I have never been one to think that paying rent is a waste of money – after all, it is one fixed fee to provide a roof over our heads, however, 2019 is the year that Tony and I look to buy a house together. Our situation is a little bit different to most people’s because we are directors of a limited company we need to wait until the end of our second year of trading (which falls in May this year) before we can apply for a mortgage. We are using the time leading up to this to get ourselves as ready as we can.
Getting a mortgage is a really big step and can be a stressful time. That is why we are working on preparing ourselves properly before we apply for our mortgage. By giving ourselves a few months to get everything sorted we can make time every fortnight or so to make changes that will help us.
Saving for a deposit
It goes without saying that we have needed to start saving for our house deposit. The minimum house deposit we can get away with is 5%, but the bigger the deposit we can put down the more favorable mortgage rates we can find.
In order to help us to put aside money for our deposit, we have been treating it as a regular monthly bill that goes out when we are paid from our business.
If we were to just save the money left over every month then we would have probably just spent the money. Treating it like a bill has meant that our savings have been increasing every month automatically.
Cut back on spending
Whether you are applying for a mortgage or not, we could all do with cutting back on our spending to save money.
When applying for a mortgage there are two reasons for this. First of all, we need to show that we can afford to repay the mortgage based on our current spending, and secondly, the more money we save the bigger deposit we can raise.
Since deciding that we wanted to buy a house together we have been able to make some cutbacks to save extra money. They include:
- Switching our energy supplier to a cheaper supplier (saving £150 per year)
- Cancelling our TV license because we don’t watch live tv or BBC iPlayer any more (Saving £150.50 per year)
- Meal planning (saving us around £1,300 per year)
- Driving less (saving us around £260 per year)
We are also considering every purchase before we make it, to decide if we really need it. We definitely aren’t perfect, and sometimes buy items we probably don’t need, but taking a moment to think about our purchases first helps us to figure out what is more important to us.
Checked our credit reports
When applying for a mortgage, creditors will look at your credit report to assess what sort of borrower you will most likely be.
A credit report is an overall picture of your borrowing history. It shows:
- Your available credit and existing accounts
- Your repayment history
- Any bankruptcies or court judgments
- Whether you are on the electoral roll
- Any recent credit applications
- Anyone you are financially associated with (things such as a joint bank account or mortgage)
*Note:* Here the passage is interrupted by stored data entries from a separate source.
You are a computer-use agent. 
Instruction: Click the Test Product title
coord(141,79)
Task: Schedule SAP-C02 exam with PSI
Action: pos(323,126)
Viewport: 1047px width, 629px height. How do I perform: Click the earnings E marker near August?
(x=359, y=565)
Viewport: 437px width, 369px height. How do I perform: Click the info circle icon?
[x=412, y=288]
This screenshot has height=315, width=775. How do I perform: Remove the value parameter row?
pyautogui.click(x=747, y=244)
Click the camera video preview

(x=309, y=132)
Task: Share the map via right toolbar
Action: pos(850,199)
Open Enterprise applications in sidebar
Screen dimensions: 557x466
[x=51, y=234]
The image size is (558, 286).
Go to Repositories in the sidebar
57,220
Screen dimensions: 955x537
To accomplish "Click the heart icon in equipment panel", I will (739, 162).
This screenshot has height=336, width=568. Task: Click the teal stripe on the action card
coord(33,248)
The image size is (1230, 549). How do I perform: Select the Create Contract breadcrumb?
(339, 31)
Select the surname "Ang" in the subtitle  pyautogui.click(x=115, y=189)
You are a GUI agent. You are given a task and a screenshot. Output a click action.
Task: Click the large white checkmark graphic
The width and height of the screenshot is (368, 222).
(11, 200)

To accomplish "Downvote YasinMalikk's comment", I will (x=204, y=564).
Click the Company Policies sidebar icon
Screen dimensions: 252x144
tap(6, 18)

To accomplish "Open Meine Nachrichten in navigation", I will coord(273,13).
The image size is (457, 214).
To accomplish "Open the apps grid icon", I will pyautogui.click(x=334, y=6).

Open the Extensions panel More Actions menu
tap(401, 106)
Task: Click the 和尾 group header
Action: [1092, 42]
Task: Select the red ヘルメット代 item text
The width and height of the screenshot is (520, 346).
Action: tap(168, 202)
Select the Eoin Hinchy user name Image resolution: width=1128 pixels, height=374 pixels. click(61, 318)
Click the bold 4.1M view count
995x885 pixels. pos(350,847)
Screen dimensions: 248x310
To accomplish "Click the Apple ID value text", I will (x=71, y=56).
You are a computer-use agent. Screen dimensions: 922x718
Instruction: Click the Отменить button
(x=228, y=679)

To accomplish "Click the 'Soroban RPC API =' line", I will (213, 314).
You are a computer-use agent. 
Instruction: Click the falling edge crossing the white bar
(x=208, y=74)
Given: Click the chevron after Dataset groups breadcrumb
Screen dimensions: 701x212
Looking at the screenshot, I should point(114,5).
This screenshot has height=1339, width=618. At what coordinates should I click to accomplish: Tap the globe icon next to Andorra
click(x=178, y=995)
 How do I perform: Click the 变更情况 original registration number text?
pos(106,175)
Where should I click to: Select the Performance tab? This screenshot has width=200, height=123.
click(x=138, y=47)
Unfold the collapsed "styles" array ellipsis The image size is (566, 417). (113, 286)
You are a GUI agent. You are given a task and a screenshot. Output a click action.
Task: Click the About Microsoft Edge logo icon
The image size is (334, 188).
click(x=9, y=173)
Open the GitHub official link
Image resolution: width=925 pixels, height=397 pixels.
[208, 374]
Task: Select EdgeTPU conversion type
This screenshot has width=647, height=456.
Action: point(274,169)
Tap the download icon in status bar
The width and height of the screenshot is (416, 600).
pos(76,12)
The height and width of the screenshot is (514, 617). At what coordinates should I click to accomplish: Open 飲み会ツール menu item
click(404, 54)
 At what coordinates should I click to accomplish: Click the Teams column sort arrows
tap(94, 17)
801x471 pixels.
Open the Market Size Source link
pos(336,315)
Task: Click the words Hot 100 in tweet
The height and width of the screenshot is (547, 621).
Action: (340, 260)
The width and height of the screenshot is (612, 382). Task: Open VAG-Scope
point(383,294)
Since a mortgage application is a really big application, we want to ensure that our credit reports are as accurate as possible.
Your credit report contains information about your credit history and this information is used to create your credit score where the higher the number, the better.
There are products out there for people with low credit scores, but these typically have a higher rate of interest compared to someone with a good credit score.
In order to look attractive to potential mortgage lenders, it is important that we keep our credit report looking healthy. There are plenty of ways that we can do this.
- Making sure the information is accurate and up to date – paying particular attention to the addresses and financial accounts.
- Making payments to existing creditors when they are due.
- Ensuring that we are on the electoral roll at our current address.
- If we no longer need credit and we have paid off a debt, consider closing the account.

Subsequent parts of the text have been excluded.